The bill provoked an uproar after one of the father's friends posted it on Twitter last week. Besides the 2,700 pairs of gloves, it includes 660 syringes and charges of 200 rupees each for blood-sugar test strips that are listed at 13 rupees apiece on the hospital’s website.

Jayant Singh said his daughter was unnecessarily kept on a ventilator and a dialysis machine for all 15 days, and that less expensive drugs were swapped for costlier brands, even though their effects were the same.

After a scan taken two weeks into her hospitalisation confirmed that Adya had suffered damage to 80 per cent of her brain, the doctors suggested a new blood plasma transplant procedure which would have cost between 1.5m and 2m rupees, he said.

“My first question was, why perform the procedure? Will it help her?” Mr Singh told reporters on Wednesday. “With 80 per cent brain damage, what would her life be like? The doctors said they can save the other organs.”

When Adya’s family decided to take her home, the hospital made Mr Singh sign a form declaring that the patient was leaving against medical advice, before the doctors would disconnect her from the ventilator. He claimed this was done to ensure that Adya's death, which happened just minutes after she was taken off the ventilator, could not be registered as occurring under the hospital's care, which would have raised its official mortality rate.

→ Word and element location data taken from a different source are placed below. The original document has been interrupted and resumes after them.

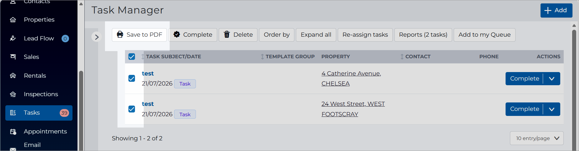Untick the checkbox for 24 West Street task
The image size is (579, 151).
click(132, 109)
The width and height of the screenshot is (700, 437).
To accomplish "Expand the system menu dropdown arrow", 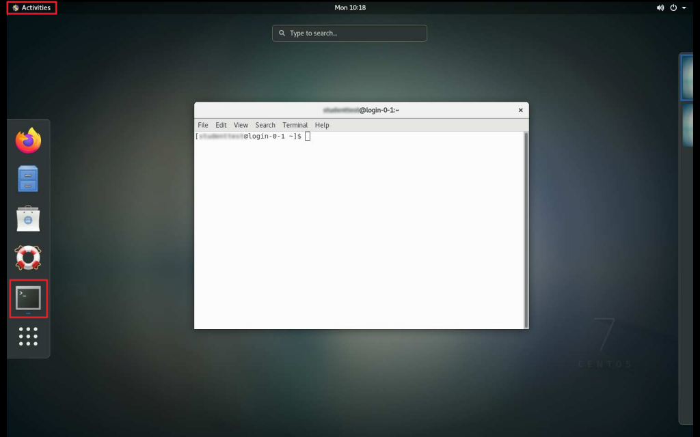I will [x=684, y=8].
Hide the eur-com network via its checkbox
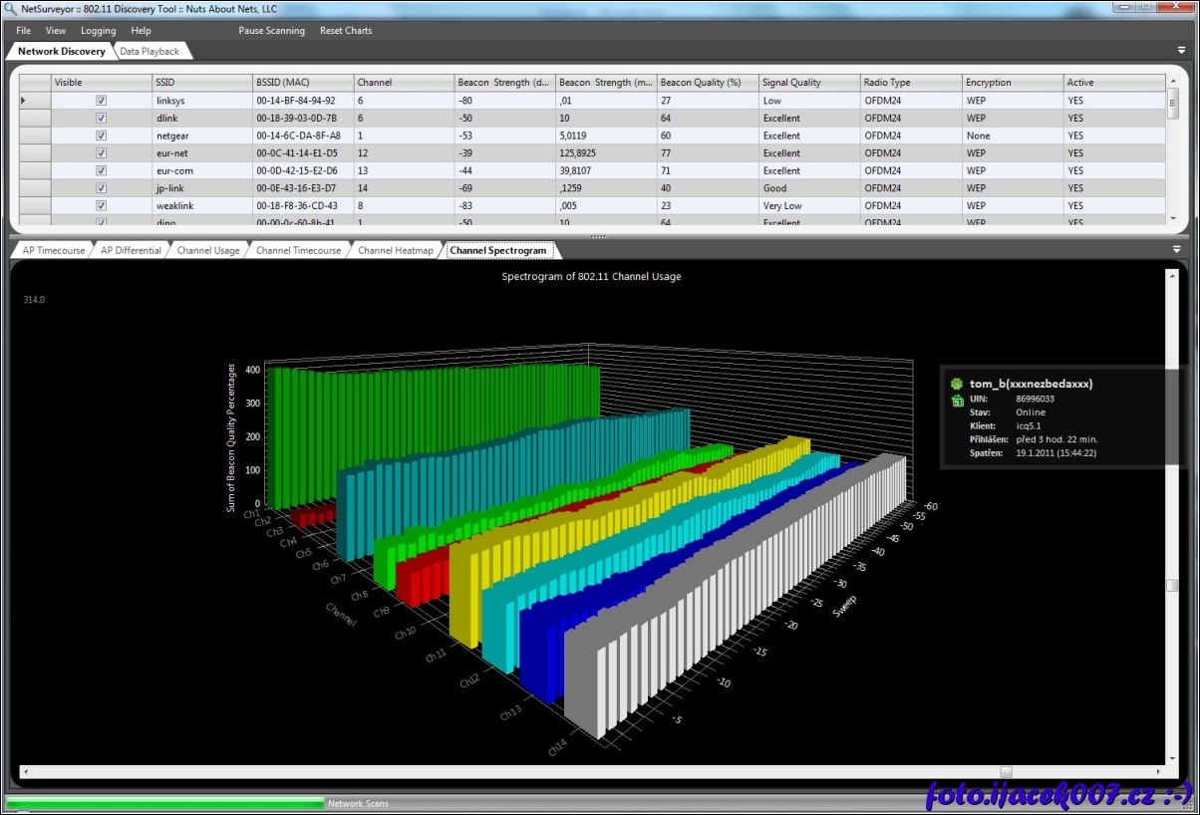 pos(101,170)
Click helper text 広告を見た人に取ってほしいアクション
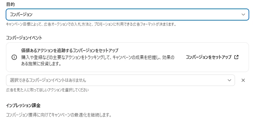The height and width of the screenshot is (121, 253). 47,90
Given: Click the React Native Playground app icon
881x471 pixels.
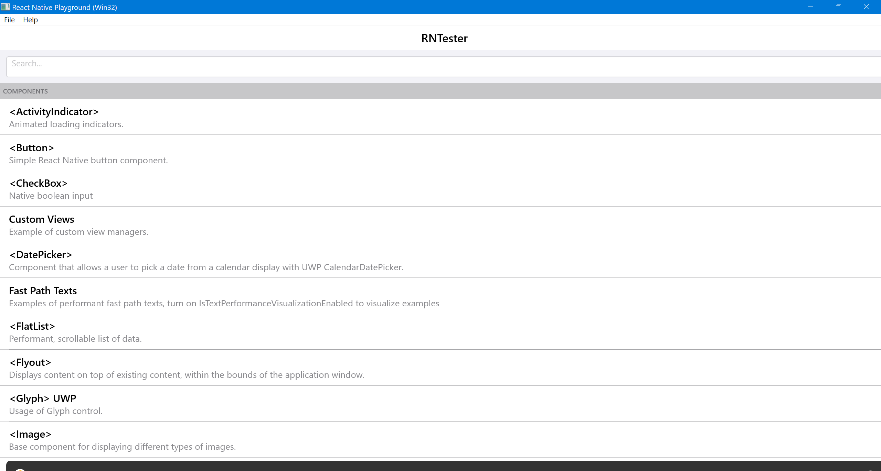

For the same reason, Mr Singh had to hire an ambulance from elsewhere to take his daughter's body home. The final straw, he wrote in a Facebook post, was the hospital billing him for the disposable gown his daughter had worn and for the sheet in which her body had been wrapped.

Fortis insists Adya was treated according to standard medical guidelines. “The family was kept informed of the critical condition of the child and the poor prognosis in these situations,” the hospital said.

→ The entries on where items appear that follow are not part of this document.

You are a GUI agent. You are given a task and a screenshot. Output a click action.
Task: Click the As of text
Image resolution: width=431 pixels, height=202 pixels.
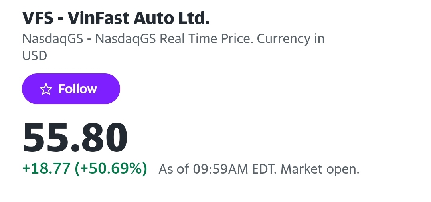[x=174, y=169]
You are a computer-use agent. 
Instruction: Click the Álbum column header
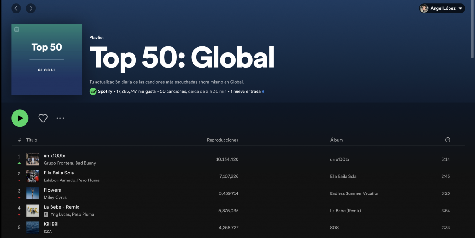click(336, 140)

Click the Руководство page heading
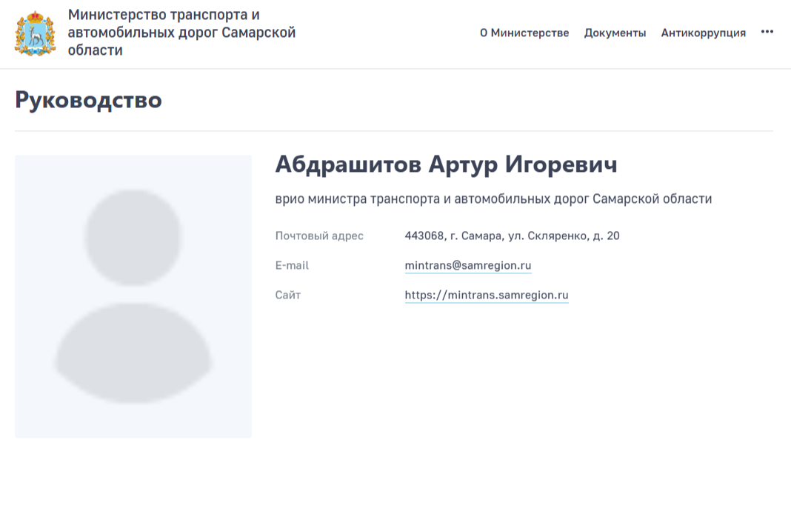click(x=88, y=99)
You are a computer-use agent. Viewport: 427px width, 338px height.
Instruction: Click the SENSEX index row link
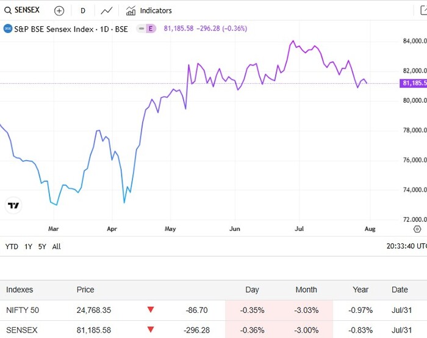point(21,330)
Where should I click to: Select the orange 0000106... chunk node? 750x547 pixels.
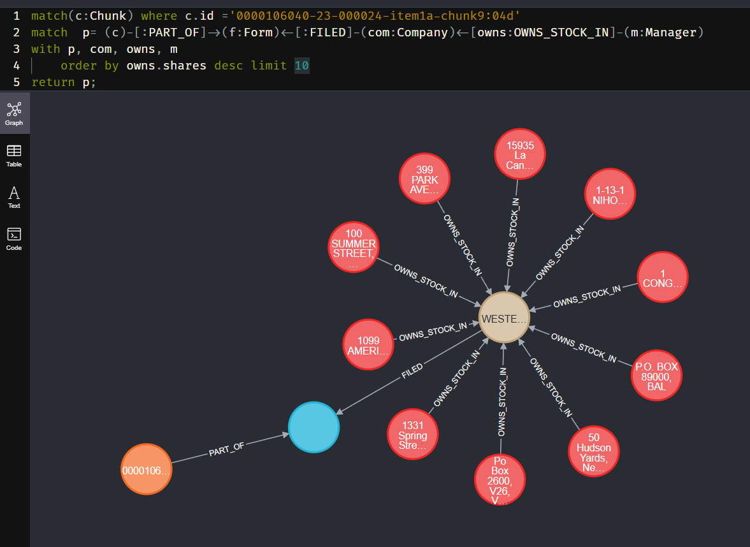147,470
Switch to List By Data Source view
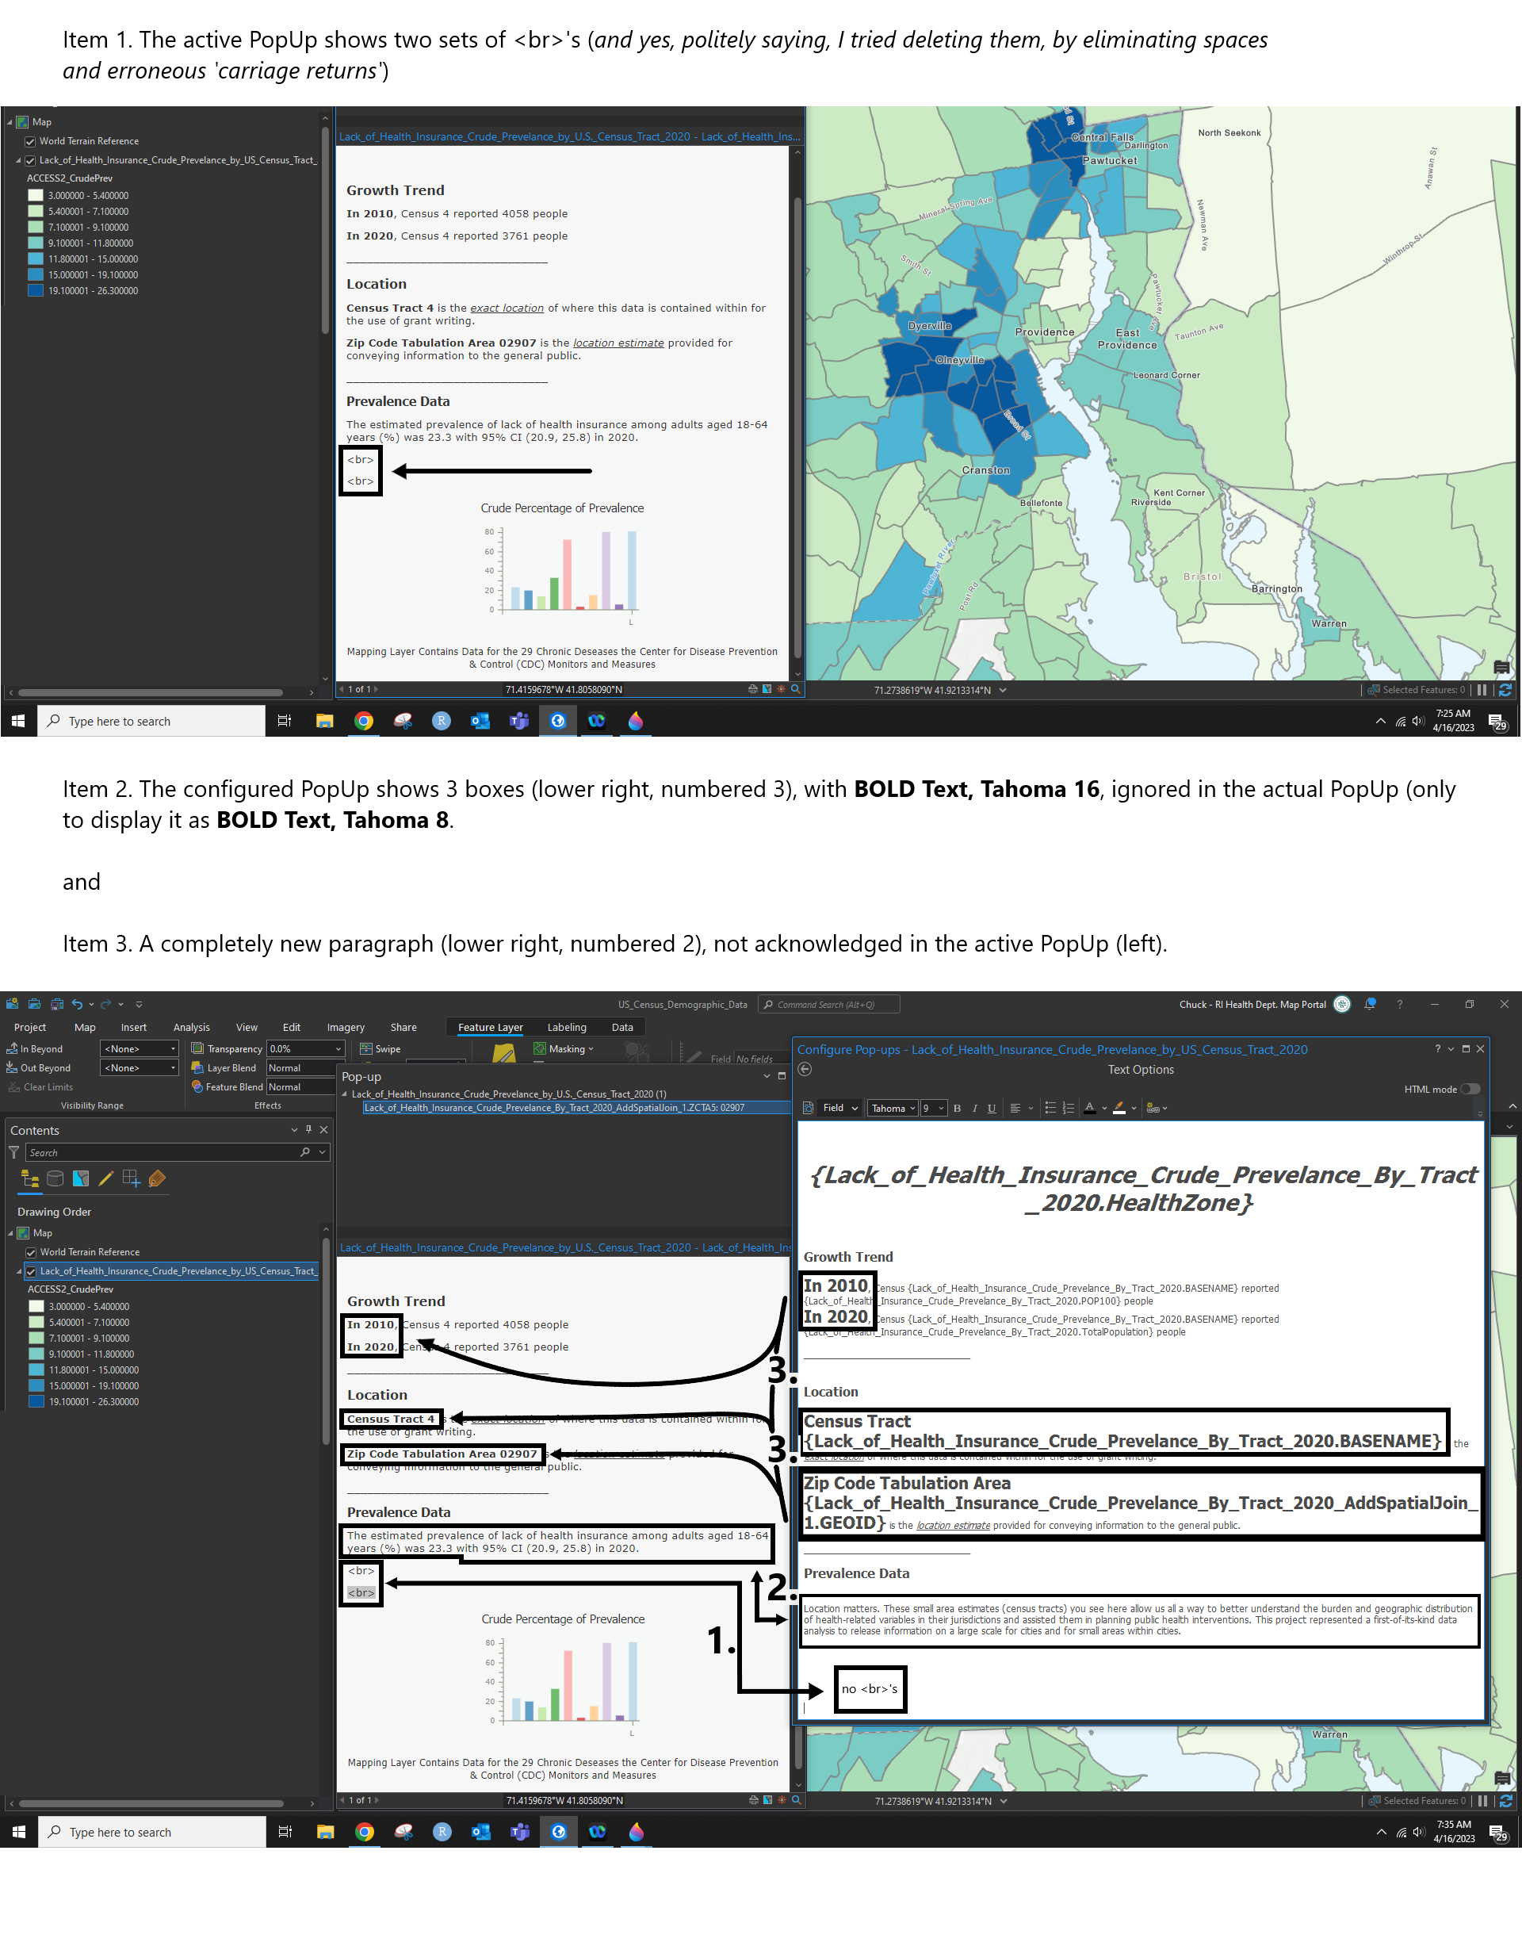This screenshot has height=1950, width=1522. click(x=55, y=1179)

“Care of ventilated patients in ICU requires a high number of consumables as per globally accepted infection control protocols,” it said. “All consumables are transparently reflected in records and charged as per actuals.”

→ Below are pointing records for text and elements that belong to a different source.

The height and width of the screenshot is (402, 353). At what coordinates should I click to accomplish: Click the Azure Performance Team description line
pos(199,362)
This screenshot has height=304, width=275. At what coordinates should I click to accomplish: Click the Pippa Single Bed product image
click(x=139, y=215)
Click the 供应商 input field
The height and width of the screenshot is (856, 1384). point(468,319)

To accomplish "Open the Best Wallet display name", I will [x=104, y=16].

Concerns over the costs and practices of private hospitals have grown as more and more Indians are forced to seek an alternative to government clinics and hospitals that are struggling with inadequate funding and manpower.

In August, the government allocated US$20 billion (Dh73bn) to run its public health programme until 2020 — $5bn less than required, according to its own statistics. And while the government plans to increase its healthcare spending to 2.5 per cent of GDP from the present 1.4 per cent, this is still far lower than the global average of about 10 per cent.

At the same time, India is not able to regulate private hospitals and their treatments robustly enough, resulting in escalating costs and unnecessary medical interventions, according to Arun Gadre and Abhay Shukla, two doctors who wrote about India's health system in their 2016 book Dissenting Diagnosis.

Two out of every three hospital admissions are now to private hospitals, and the cost of hospitalisation has doubled between 2000 and 2014, according to government figures.

In September, the investigative website Cobrapost reported that 20 big private hospitals in three cities — including Fortis — offered doctors and smaller clinics commissions of 10-30 per cent of the billings of patients referred to them.

The medical profession in India, Dr Gadre and Dr Shukla wrote, was first transformed “into a market-driven commodity, and then into a corporate-led, profiteering industry”.